- **Records for the task**:
★ ★ ★ ★ ★

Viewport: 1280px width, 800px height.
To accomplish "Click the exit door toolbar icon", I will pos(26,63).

★ ★ ★ ★ ★

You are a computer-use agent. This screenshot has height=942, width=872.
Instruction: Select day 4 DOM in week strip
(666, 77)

★ ★ ★ ★ ★

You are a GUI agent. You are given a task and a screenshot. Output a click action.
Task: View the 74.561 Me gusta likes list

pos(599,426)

★ ★ ★ ★ ★

- **Work task**: Return, from the material above, every line with the word "screenshot".

- **Written response**:
You are a computer-use agent. This screenshot has height=942, width=872.
You are a GUI agent. You are given a task and a screenshot. Output a click action.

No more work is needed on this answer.